Though Linda says the years to follow nearly “destroyed” her, others merely shook their heads. For Skee, the death was hardly shocking news. “He always said he was going to die before he was 30, even before his HIV diagnosis,” he says. “It’s impossible to imagine him being old. It’s like imagining Marilyn Monroe as a senior citizen.”

It’s easy to point to the gay-porn industry as the red-handed culprit in the death of Joey Stefano and so many like him. But life, and death, is always more complicated than we think. The truth is that Nick Iacona was troubled long before he became Joey Stefano, before friends were peeling him off of street corners in New York in drug-induced hazes. Stefano’s—Nick’s—wounds went deeper than even the film of his life will be able to capture: his story is less the “little boy comes to Hollywood and gets taken by the scene” proposed by Darnell than it is the more strikingly simple tale of a young man who never quite learned to grapple with the death of his father, a profound loss that was exacerbated by an entertainment industry that feeds on tragedy like a leech. It’s a less erotic reality that, to the dismay of book writers and filmmakers everywhere, doesn’t sell quite as easily to consumers.

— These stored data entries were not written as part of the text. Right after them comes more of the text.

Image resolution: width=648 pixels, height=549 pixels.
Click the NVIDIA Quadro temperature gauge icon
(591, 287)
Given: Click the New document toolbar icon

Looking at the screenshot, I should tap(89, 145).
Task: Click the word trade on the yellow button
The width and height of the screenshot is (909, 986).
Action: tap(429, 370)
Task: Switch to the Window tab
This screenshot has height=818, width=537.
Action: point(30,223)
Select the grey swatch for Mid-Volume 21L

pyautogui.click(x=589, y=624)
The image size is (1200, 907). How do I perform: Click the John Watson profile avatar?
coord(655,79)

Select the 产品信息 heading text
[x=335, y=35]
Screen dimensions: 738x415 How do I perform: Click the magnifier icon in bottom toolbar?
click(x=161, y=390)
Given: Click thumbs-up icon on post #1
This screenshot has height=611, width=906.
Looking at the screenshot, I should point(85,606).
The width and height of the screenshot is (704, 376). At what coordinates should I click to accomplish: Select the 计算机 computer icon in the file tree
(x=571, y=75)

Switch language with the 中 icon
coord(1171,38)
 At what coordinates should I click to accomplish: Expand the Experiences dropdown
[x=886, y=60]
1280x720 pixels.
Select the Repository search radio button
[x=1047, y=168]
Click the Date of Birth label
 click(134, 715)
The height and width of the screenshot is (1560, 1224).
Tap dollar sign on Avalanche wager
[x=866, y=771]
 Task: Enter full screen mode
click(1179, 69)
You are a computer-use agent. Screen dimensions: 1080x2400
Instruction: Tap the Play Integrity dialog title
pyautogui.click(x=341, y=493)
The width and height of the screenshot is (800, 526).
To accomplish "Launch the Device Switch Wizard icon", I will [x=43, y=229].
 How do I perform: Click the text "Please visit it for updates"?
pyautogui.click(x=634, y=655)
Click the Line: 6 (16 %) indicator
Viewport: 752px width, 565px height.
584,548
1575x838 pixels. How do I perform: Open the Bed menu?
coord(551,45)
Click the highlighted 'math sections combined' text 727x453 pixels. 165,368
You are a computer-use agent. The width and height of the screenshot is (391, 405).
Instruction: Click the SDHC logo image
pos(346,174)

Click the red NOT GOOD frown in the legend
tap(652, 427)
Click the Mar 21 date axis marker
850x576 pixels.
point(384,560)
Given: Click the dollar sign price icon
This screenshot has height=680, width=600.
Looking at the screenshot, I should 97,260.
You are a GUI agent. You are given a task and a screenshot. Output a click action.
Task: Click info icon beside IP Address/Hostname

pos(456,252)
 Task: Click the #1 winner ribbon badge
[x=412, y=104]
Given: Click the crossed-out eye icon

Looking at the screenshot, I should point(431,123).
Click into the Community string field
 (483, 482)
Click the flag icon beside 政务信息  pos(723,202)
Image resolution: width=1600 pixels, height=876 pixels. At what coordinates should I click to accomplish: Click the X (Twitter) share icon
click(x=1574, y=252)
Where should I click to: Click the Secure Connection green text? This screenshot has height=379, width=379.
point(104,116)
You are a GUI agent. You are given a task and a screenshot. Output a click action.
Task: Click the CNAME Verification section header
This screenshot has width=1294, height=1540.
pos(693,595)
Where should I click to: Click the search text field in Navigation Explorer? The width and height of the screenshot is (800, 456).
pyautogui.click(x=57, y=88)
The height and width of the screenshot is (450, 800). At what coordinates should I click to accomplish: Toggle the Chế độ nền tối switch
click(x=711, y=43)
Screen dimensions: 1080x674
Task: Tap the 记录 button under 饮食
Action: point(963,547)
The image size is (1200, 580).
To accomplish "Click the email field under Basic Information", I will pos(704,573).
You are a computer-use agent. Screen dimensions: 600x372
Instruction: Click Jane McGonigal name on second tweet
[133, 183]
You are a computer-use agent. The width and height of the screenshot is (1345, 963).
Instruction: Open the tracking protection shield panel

“Major names, from Monroe to Janis Joplin to Amy Winehouse—all of these people were a mess,” says Michael Lucas, a gay-porn actor since 1996 and today one of the most successful producers of gay adult films around. “These people, they have managers, agents, promoters—they have so much money that they can get all the help possible, and they still can’t get healthy. They still don’t succeed.

“Porn stars,” he says, “they don’t have anyone.”